Potuluri Veerabrahmam (పోతులూరి వీరబ్రహ్మేంద్రస్వామి, also known as Brahmamgaru), was a Hindu saint who lived in Andhra Pradesh. He is known for the Kalagnanam, a book of predictions written in Telugu around the 16th century.

== Legendary account ==

According to a legend, Veerabrahmendra swamy was born to a Vishwabrahmana couple, Paripurnayacharya and Prakruthamba, near the river Sarasvati River in Brahmandapuram. The couple abandoned him at birth and Veerambrahmam was brought up at Atri Mahamuni ashram near Varanasi. Later Veerabhojayacharya, Head of the Papagni Mutt, Chikballapur, Karnataka, was on a pilgrimage with his wife. The couple visited the Sage Atri ashram, and sage Atri gave the child to the couple. They received the child as a divine gift and returned to Papagni Mutt. The child was named 'Veeram Bhotlaiah'.

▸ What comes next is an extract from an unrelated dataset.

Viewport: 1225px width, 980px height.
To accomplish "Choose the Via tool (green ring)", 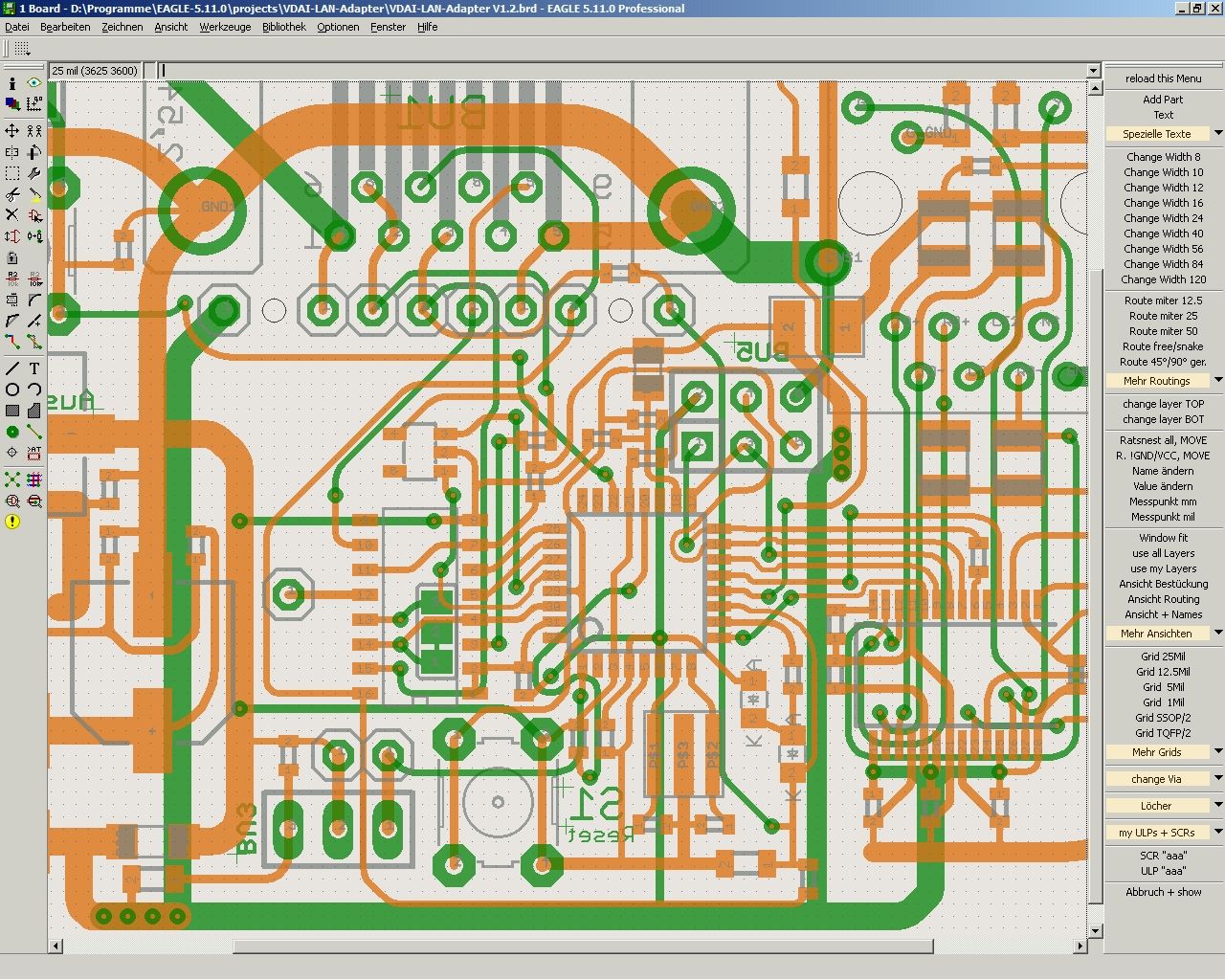I will click(x=12, y=433).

Veerabrahmendra Swamy, then known as the Veeram Bhotlaiah at Papagni Mutt authored the Kalikamba Sapthashathi (the manuscript written in praise of goddess Kali) at the age of 11. A few days later, Veerabhojayacharya made a sacrifice and Veeram Bhotlaiah told his stepmother that he had refused to take homage responsibilities and started his spiritual journey. His first disciple was Dudekula Siddaiah his second disciple was Kakaiah Madiga and Brahmana annajaya, People started listening to Veeram Bhotlaiah's chanting and philosophical poems, and as a sign of respect they called him 'Sri Madvirat Pothuluri Veera Brahmendra Swami'.

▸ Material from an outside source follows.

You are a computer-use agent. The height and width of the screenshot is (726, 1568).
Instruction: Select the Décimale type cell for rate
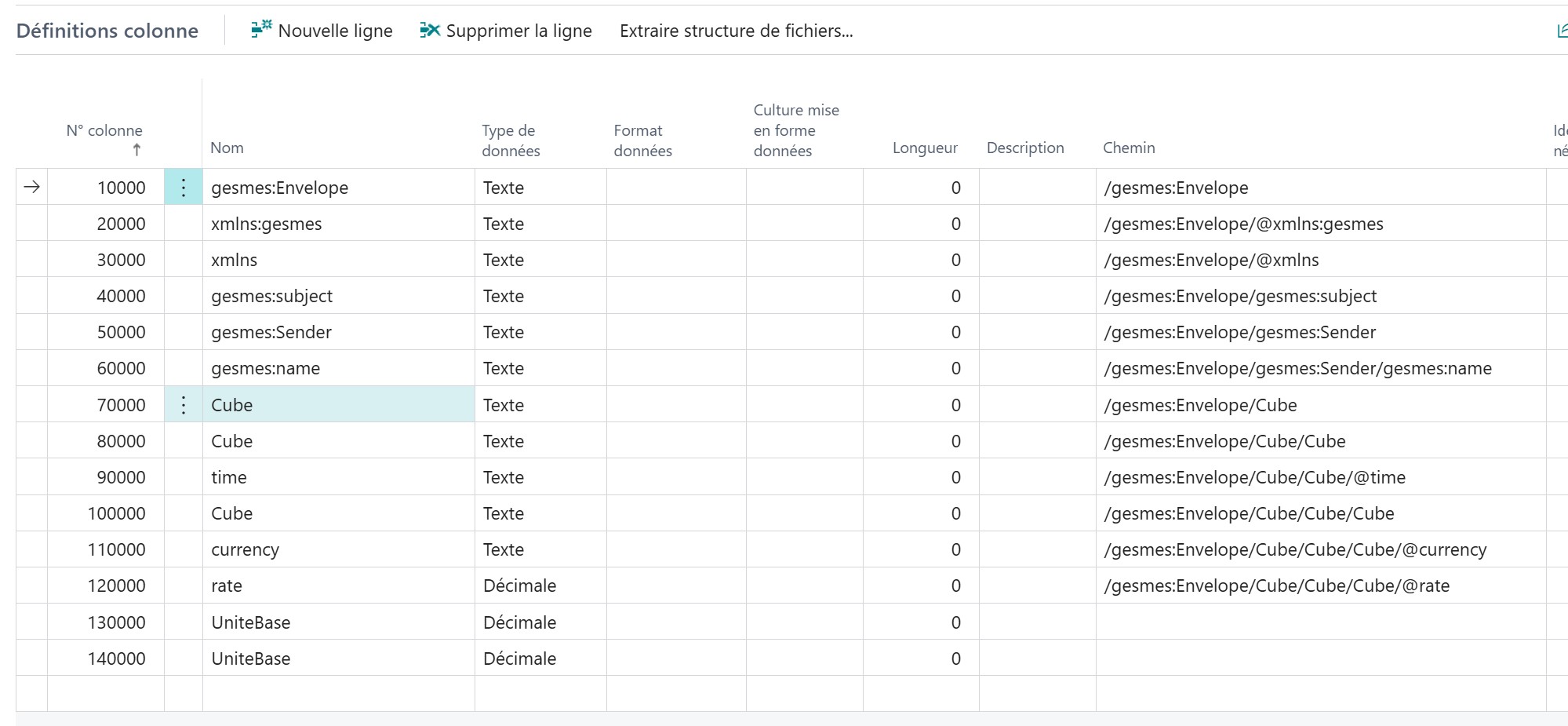coord(519,586)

Veerabrahmendra Swamy attained Jiva Samadhi at Brahmam gari Matam, Kadapa District on Kartika Shudda Dwadasi.

==Legacy==
- Brahmamgari matam in Kadapa district is a pilgrimage center in Andhra Pradesh.
- Editor T Ganapati Sastri of the book BrahmaTatwa Prakasika of Sadasivendra Saraswati (Trivandrum Sanskrit Series No VII), published in 1909, makes passing mention of a Tamil work called Acharya-Darpana that supposedly details his deeds.
- Srimadvirat Veerabrahmendra Swami Charitra is a 1984 film about his life. The Late Chief Minister of Andhra Pradesh N. T. Rama Rao acted and directed the film, which became a hit in Andhra Pradesh.